About the LSA Member Spotlight

Originally created in 2011 and now making its debut on the new LSA website, the LSA Member Spotlight highlights the interests and accomplishments of a different LSA member each month.  If you would like to be featured in a Member Spotlight, or would like to recommend someone else to be featured, please contact David Robinson, the LSA's Director of Membership and Meetings.

Click here to see previous Member Spotlights.

Virginia Valian, City University of New York

Virginia Valian is a Distinguished Professor at the City University of New York.  She is a member of the Psychology Department at Hunter College and a member of the PhD Programs in Psychology, Linguistics, and Speech-Language-Hearing Sciences at the Graduate Center.  Valian conducts research on young children's acquisition of syntax with the aim of developing a model of acquisition that specifies what is innate, how input is used by the child, and how the child's syntactic knowledge interacts with knowledge in other linguistic and extra-linguistic domains.  A second area in language is the relation between bilingualism and executive function in adults.  Valian also works on gender to understand why so few women are in positions of power and prestige.  The interested reader can learn more about the Language Acquisition Research Center here, the Gender Equity Project here, and Valian here.

Q:  When did you first join the LSA?

I've been a member for years but I don't remember when I first joined.  I recently deaccessioned my old issues of Language and there were a lot of them.

Q:  Can you briefly describe your involvement with the LSA during the time you’ve been a member?

I'd say that the LSA has done more for me than I've done for it!  

I've talked twice about gender at LSA meetings.  I'd be happy to do so again.  I'd like to see linguists more informed about experimental and observational data showing the extent to which men and women both slightly overvalue men's and undervalue women's, with the long-term result of slower advancement of women compared to men.  (See my book Why So Slow?  The Advancement of Women, 1998, MIT Press.)  I think that linguistics has made substantial progress in recognizing the achievements of non-white non-men, but at meetings one still hears proportionately less from women and people of color, especially in question periods.

I've urged the LSA take on the responsibility of developing and consistently updating an accurate database on the representation of women and underrepresented minorities in linguistics.  Without data it is impossible to track how equitable the field is.  I know that plans are underway to do more systematic tracking.

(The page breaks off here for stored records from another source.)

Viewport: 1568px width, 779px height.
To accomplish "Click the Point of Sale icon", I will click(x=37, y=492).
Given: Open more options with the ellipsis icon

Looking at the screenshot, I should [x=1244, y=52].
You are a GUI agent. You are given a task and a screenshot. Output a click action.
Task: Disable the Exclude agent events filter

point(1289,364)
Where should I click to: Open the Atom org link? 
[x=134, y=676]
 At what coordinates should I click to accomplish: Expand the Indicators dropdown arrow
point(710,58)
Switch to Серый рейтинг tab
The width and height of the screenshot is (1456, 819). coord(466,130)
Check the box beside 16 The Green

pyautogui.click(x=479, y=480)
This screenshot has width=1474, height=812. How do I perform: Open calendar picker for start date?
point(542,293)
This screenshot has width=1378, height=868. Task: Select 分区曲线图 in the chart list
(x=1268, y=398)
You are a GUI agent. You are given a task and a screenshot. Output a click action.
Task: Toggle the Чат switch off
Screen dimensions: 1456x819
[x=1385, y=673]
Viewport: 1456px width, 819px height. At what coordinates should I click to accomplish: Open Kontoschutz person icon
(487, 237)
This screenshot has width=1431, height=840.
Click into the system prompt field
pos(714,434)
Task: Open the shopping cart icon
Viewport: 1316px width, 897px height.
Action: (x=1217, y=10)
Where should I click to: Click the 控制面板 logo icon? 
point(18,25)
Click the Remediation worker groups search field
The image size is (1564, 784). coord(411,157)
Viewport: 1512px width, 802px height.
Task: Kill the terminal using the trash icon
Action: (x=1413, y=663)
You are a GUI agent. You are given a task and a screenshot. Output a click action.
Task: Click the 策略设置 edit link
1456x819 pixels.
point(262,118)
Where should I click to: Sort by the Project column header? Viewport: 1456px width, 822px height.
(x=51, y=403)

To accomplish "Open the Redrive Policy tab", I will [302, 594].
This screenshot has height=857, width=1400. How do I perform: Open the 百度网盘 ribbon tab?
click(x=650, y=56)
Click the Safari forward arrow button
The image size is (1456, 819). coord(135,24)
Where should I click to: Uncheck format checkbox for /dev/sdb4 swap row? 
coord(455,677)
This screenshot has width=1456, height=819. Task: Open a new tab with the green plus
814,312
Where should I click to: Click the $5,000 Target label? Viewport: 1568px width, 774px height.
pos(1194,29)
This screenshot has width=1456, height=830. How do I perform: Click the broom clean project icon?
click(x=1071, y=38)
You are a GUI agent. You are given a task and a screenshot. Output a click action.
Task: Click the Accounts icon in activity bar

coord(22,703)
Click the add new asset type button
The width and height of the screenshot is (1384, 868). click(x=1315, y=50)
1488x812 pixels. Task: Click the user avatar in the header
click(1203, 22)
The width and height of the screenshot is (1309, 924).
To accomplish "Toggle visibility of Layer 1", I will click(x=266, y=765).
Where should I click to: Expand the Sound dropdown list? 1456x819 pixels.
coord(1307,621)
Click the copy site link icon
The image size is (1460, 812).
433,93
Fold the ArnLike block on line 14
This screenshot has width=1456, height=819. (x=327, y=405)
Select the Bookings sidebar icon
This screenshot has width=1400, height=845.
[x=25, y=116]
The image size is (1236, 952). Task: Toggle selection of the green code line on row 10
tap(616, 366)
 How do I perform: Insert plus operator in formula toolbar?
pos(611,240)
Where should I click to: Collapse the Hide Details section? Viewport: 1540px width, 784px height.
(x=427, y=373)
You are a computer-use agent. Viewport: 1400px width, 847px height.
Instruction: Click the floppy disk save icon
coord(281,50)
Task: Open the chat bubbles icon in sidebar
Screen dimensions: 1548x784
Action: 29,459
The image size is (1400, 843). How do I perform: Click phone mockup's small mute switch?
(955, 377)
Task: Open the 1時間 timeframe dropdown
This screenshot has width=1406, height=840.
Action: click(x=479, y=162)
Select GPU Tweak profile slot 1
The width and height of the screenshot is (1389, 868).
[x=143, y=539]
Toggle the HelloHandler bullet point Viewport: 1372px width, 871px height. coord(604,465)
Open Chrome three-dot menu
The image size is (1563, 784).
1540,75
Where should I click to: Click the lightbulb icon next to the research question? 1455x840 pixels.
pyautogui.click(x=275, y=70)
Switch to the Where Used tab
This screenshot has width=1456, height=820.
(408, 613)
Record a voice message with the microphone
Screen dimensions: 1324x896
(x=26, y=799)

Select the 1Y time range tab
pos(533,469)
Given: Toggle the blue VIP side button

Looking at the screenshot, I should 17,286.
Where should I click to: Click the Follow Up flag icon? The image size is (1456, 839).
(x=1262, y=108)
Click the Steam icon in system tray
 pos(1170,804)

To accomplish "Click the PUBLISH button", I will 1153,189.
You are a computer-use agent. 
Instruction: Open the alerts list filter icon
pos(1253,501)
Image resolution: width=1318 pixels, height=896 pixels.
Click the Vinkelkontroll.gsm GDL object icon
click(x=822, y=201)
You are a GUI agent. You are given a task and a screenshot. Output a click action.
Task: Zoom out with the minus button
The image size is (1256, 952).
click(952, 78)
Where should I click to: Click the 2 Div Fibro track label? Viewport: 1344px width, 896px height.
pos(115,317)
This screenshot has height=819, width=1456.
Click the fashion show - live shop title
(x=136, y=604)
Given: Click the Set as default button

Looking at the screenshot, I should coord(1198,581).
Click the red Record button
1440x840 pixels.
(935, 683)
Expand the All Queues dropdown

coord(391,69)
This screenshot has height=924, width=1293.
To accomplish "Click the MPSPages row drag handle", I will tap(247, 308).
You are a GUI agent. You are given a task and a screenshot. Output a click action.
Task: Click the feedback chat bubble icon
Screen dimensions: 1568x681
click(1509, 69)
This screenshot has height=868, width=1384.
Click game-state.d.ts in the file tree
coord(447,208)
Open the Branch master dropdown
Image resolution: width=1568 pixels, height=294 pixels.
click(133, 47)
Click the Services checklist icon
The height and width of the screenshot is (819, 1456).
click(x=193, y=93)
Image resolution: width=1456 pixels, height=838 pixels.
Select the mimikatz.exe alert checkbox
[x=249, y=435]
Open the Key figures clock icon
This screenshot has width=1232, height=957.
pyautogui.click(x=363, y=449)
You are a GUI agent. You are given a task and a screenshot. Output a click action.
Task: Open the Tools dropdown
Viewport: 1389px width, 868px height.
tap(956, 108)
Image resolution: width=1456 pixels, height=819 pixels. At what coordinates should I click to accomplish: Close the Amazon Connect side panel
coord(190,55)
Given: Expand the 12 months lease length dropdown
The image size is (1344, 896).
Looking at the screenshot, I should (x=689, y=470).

Q:  What do you think is the biggest challenge facing the field of linguistics today?

For me, certain questions are eternal.  What is natural language?  What does it mean to know a language?  My (minority) view is that the field has not answered either question.  I'd like to see a paragraph in every paper that says, "The implication of this work for the nature of language is ….", or, "The implication of this work for the mental representation of language is …."

Beyond the challenge of the eternal questions is the challenge of using linguistic research for human betterment.  I think the field could do much more in that direction.

Q:  What is your current research and how did you become interested in it?

Right now I am excited about several projects.  We are starting large-scale computer-assisted analyses of children's early productions in order to answer questions like:  is children's early speech formulaic or abstract?, how similar are children's productions to their parents'?, how can we improve part-of-speech tagging of children's corpora?  We are also conducting priming experiments with two-year-olds, with adult bilinguals, and with second language learners.  Finally, we are trying to understand the inconsistencies in young adult bilinguals' performance on executive function tasks.

As an undergraduate, my first interest was clinical psychology, followed by physiological psychology.  My MA thesis at Northeastern was on the effect of hippocampal lesions on visual and spatial reversals in the rat.  I might still be a physiological psychologist today (although I'd call myself a neuroscientist) if I hadn't worked in what was then the Psychology Department at MIT.  I was fascinated by the questions that people were asking.  Thomas Bever hired me to type his thesis; I had the rare ability to sorta kinda read his hand-writing.  Bever was enormously generous to me and convinced me that I wasn't too old – at age 24 – to shift from physiological to cognitive psychology.  I worked on my thesis out of residence with Bever at Rockefeller and after getting my PhD at Northeastern was a post-doc at MIT where Merrill Garrett gave me a great deal of autonomy.  Moving from adult psycholinguistics to developmental psycholinguistics was a natural step.

I find two-year-olds' linguistic behavior mesmerizing and beautiful.  That studying language acquisition also allows me to work on topics that span linguistics, psychology, and philosophy seems almost miraculous.

Q: What in your opinion is the most important service the LSA provides to its members?  To the field?

The LSA provides many intellectual benefits (Language, the Summer Institute, the annual meetings) that I value.  It can be a strong voice for progressive policies on language – and languages.  I'd like to see state-of-the-field reports at the Annual Meetings.